La résistance chinoise à la cote. Ai Weiwei surtout. Le FIFDH fait le plein pour cette soirée où l’on pourra voir, en présence de sa réalisatrice, Alison Klayman, le documentaire sur l’artiste et activiste, Ai Weiwei: never sorry *. La jeune journaliste américaine a réussi ce portrait d’une des icônes absolues de ce début de XXIe siècle. Certes, on peut lui reprocher un peu trop d’empathie avec le si charismatique «artiviste», mais pas au point d’empêcher de se faire une idée de sa complexité. Elle l’a suivi au long cours, avant et après son emprisonnement de près de trois mois, au printemps 2011. Elle fait découvrir l’homme sans être prisonnière de la chronologie, en mêlant vie privée, artistique et politique.

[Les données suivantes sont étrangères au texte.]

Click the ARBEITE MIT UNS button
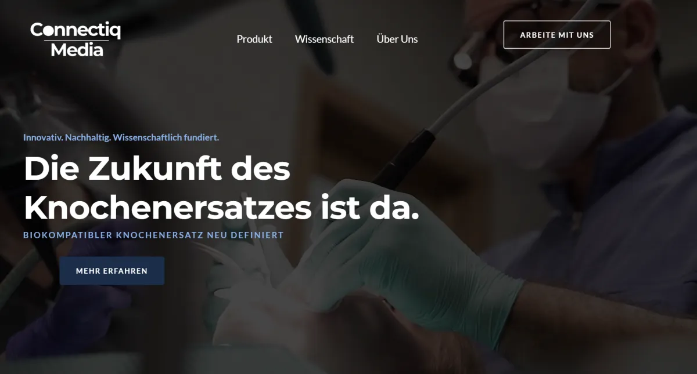Image resolution: width=697 pixels, height=374 pixels. [x=556, y=35]
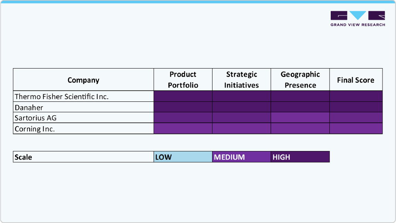Click the Thermo Fisher Scientific Inc. row label

(x=62, y=96)
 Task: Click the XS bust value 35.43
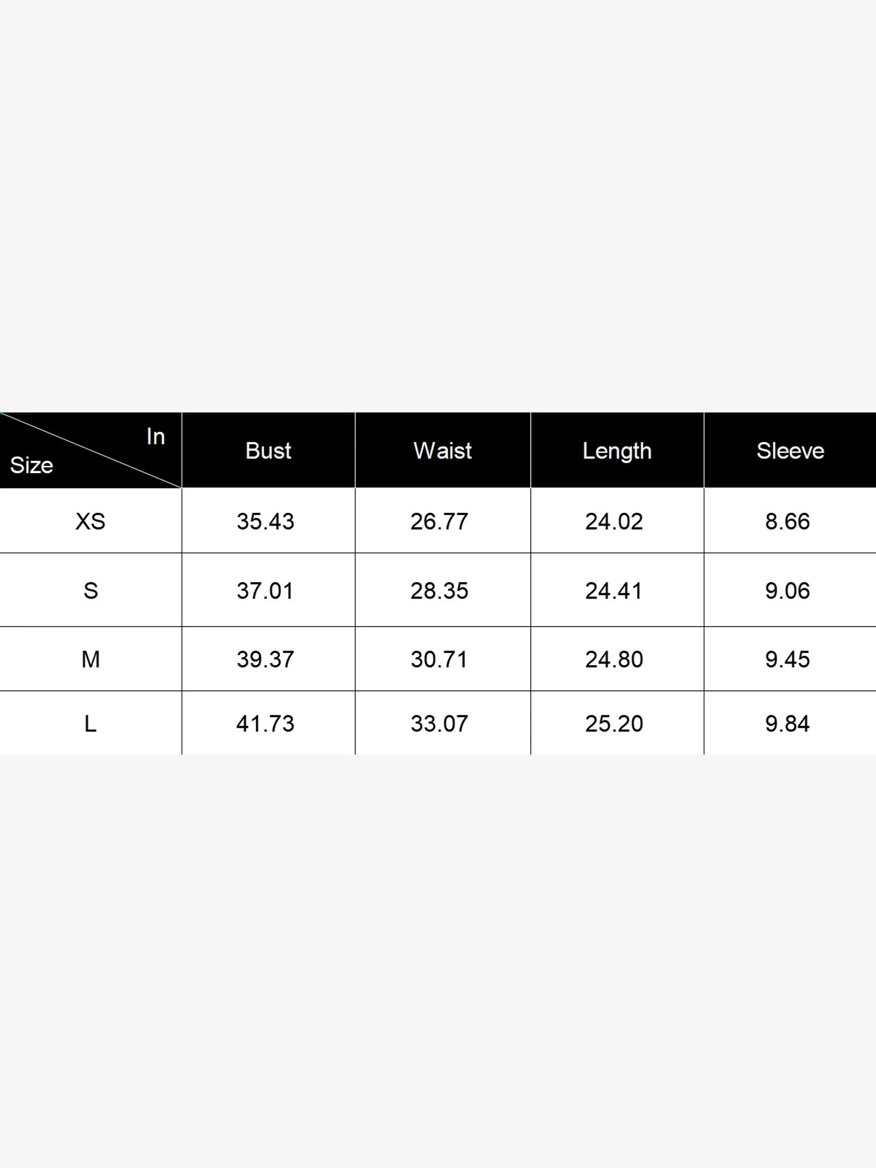[x=265, y=521]
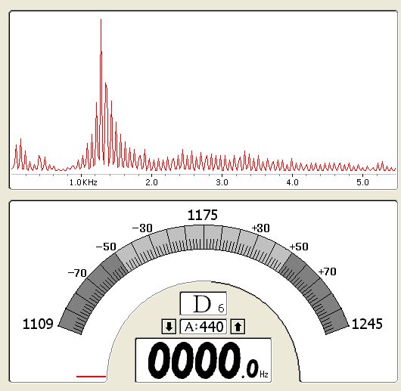Viewport: 401px width, 391px height.
Task: Click the 1109 lower limit frequency label
Action: click(x=38, y=324)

Ai Weiwei est toujours en liberté conditionnelle à Pékin. Mais le FIFDH rediffuse son message au festival, dont il est un des jurés, à distance. Et d’autres militants participent au débat qui suit le film: l’avocat de l’artiste, Liu Xiaoyuan, le journaliste Chang Ping, le cinéaste Liu Yannping et Liumang Yan, blogueuse, sorte de Femen chinoise. Philippe Dam, de Human Rights Watch et Frédéric Koller, rédacteur en chef adjoint du Temps , coprésentent la soirée.